Ricardo Vargas

El día de ayer el INEGI anunció cambios al calendario de encuestas y censos del primer semestre de este año, y aunque es una medida que ya se esperaba dadas las condiciones en las que nos encontramos por la contingencia sanitaria, no deja de ser importante y desafortunada. Se anunció el día de ayer la suspensión de los resultados de la Encuesta Nacional de Ocupación y Empleo (ENOE) que correspondería a cifras de los meses de abril y mayo, por lo pronto. Esto quiere decir que no tendremos información real sobre la situación del mercado laboral en el país para este mes y para el mes de abril. La Encuesta Nacional de Ocupación y Empleo es de donde surge la información oportuna sobre tasas de informalidad laboral, de desocupación y de subocupación dentro del mercado formal mexicano y de ocupación en el sector informal.
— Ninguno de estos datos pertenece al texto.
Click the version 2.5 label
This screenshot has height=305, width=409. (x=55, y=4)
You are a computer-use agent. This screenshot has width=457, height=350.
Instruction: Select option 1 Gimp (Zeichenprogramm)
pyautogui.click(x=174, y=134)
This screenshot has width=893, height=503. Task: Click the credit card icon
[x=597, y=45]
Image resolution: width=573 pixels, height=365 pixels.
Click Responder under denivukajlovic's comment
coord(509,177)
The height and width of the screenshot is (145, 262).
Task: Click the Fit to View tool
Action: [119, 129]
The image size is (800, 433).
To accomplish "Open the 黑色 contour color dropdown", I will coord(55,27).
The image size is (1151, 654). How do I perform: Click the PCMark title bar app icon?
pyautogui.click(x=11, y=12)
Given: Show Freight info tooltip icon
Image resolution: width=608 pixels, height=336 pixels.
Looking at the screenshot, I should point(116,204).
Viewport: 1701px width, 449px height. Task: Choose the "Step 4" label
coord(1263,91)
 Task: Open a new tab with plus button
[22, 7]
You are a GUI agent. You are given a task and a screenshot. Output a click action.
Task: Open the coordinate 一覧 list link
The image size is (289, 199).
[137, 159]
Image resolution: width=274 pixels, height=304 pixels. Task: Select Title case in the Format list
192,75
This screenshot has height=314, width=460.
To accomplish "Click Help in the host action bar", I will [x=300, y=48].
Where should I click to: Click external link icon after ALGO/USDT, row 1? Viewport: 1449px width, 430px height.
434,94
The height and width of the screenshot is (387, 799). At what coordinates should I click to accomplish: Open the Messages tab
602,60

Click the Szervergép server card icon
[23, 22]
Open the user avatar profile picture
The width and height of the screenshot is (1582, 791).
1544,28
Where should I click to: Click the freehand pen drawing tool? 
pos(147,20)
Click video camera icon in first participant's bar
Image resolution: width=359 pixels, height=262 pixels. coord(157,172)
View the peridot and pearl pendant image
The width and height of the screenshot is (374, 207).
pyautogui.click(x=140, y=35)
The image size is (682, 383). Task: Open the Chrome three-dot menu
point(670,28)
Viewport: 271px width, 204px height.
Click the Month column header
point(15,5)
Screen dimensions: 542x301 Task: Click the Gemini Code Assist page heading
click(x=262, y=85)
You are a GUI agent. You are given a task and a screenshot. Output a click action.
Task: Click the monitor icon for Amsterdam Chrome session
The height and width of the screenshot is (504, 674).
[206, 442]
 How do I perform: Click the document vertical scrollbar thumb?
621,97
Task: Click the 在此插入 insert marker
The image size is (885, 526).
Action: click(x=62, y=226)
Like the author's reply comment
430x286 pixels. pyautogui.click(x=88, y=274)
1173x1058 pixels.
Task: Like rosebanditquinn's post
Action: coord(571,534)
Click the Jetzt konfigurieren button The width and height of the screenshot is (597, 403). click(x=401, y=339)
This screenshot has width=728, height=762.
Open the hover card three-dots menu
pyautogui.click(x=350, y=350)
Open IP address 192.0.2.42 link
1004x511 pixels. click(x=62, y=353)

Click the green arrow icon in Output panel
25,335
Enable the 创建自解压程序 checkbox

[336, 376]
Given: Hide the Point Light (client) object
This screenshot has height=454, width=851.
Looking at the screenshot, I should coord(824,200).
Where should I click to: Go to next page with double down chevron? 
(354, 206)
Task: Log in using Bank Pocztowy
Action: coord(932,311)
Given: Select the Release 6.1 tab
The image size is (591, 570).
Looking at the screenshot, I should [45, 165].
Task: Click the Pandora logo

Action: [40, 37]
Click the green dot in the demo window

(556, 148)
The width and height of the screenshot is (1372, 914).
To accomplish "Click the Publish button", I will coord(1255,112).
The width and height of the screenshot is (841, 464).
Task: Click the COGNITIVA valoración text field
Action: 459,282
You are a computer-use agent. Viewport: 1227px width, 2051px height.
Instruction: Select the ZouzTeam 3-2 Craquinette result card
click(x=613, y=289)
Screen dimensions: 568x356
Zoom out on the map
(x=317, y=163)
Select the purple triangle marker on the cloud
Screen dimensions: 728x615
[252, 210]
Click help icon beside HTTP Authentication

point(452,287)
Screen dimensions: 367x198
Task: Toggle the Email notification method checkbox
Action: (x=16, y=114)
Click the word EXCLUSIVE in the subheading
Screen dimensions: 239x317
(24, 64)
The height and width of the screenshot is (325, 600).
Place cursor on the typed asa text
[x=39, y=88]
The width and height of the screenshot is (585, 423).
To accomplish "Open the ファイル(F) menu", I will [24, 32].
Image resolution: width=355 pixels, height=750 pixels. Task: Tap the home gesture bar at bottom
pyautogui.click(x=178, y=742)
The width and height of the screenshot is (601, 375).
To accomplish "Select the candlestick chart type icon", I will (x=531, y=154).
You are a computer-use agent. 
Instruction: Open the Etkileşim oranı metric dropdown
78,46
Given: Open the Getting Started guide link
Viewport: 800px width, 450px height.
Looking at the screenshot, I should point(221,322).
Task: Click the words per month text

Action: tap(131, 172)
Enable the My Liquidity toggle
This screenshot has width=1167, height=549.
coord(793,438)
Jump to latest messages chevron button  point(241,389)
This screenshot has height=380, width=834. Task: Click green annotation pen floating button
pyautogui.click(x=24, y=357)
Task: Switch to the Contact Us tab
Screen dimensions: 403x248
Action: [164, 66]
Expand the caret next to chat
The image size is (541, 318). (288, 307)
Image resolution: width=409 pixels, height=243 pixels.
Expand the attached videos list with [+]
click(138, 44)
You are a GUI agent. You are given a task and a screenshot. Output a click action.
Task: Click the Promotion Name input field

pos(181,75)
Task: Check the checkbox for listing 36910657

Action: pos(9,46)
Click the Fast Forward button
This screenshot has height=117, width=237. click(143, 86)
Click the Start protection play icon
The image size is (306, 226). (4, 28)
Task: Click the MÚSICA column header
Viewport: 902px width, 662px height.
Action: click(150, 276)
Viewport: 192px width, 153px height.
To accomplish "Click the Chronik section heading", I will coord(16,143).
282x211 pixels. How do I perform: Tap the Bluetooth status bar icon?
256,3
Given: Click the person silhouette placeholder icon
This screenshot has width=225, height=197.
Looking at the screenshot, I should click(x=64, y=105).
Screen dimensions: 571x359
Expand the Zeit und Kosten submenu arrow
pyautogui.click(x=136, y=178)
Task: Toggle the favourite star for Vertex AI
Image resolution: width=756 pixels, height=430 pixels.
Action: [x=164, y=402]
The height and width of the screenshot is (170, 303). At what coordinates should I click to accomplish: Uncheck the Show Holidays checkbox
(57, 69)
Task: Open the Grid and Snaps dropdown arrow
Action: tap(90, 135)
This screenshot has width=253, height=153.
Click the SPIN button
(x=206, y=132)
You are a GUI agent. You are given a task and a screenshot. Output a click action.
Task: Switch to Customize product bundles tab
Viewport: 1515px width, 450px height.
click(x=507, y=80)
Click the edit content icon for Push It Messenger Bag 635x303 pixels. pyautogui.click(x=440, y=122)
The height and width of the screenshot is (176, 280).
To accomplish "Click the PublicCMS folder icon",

Es decir, a partir de esta encuesta conocemos a la población económicamente activa (PEA), y de ésta la proporción de trabajadores que se encuentran dentro del mercado formal, que son aquellos empleos que están registrados en el Instituto Mexicano del Seguro Social (reportados por esta entidad mensualmente) y que cuentan con prestaciones de ley. Dentro de estos trabajadores de la economía formal, la ENOE nos dice cuántos de ellos son desempleados, cuántos son subempleados y cuántos están empleados dentro del sector informal (en donde no se estima el desempleo).

Por definición, el INEGI considera como desempleado a aquel trabajador que no tiene un trabajo pero que está activamente en busca de alguno y que manifiesta su intención de trabajar. El trabajador subocupado es aquel que ya tiene un trabajo pero que tiene la necesidad de trabajar más tiempo mediante un trabajo complementario o mediante un nuevo trabajo que tenga un horario más extenso (entendiendo como una razón de fondo el tema de ingreso del trabajador).

La ENOE es una encuesta que se hace cara a cara, con muestreos poblacionales en todo el país y que es realizada por encuestadores de INEGI, en domicilios y con cuestionarios personales. Por cuestiones de la contingencia sanitaria por la que atravesamos, esta encuesta no puede ser realizada como debe serlo, y aunque se anunció una adaptación a la metodología de realización de esta encuesta para que pueda hacerse vía telefónica, la realidad es que los resultados no podrían ser comparables con certeza con la información que históricamente se ha recavado. El cambio en la realización de la encuesta podría generar sesgos en la información recavada y podría generar distorsiones a los resultados finales, por lo que finalmente se decidió no reportar los resultados que corresponderían a los meses de abril y mayo.

Sin duda, es una decisión difícil desde la dirección de INEGI, un organismo que ha sido reconocido internacionalmente durante muchos años, y que se ha distinguido por presentar información objetiva mediante métodos estadísticos de estricto rigor, pero que al igual que gobierno e instituciones de nuestro país, debe adaptarse a la contingencia sanitaria por la que atravesamos. El problema con este anuncio, que viene unos días después de que se anunciara la suspensión de la publicación de resultados del Índice de Confianza del Consumidor por las mismas razones, es que nos empezamos a quedar sin información importante que sirve para diseñar y modificar políticas públicas que busquen minimizar el impacto negativo de la fuerte crisis económica que veremos. Sin duda es triste que no pueda sobreponerse el tema de indicadores a la contingencia sanitaria, pues sin saber quiénes han perdido su empleo, quiénes están subocupados, o quiénes entraron a la informalidad laboral, dificilmente serán atinadas las medidas que tome el Gobierno Federal para atacar sectores estratégicos frente a una fuerte recesión económica.

Aunque podremos sin duda tener una noción de la situación del mercado laboral, será hasta cierto punto ambigua e incierta frente a la falta de la información que estamos acostumbrados a tener. Preocupa también que esto pase cuando ya tenemos una fuerte inercia a la baja en el mercado laboral, pues durante 2019 y sin estar realmente en crisis, hubo un incremento importante en tasa de desempleo (3.5% promedio en 2019 vs 3.3% promedio en 2018), y en la tasa de subempleo (7.5% en 2019 vs 6.9% en 2018). La amenaza real sería que desde el Gobierno Federal, se siga subestimando la gravedad de la crisis que se viene, que se siga sin apoyar a pequeñas y medianas empresas, y que por no tener información de desempleo se crea que no existe tal cosa. Esperemos que no sea el caso.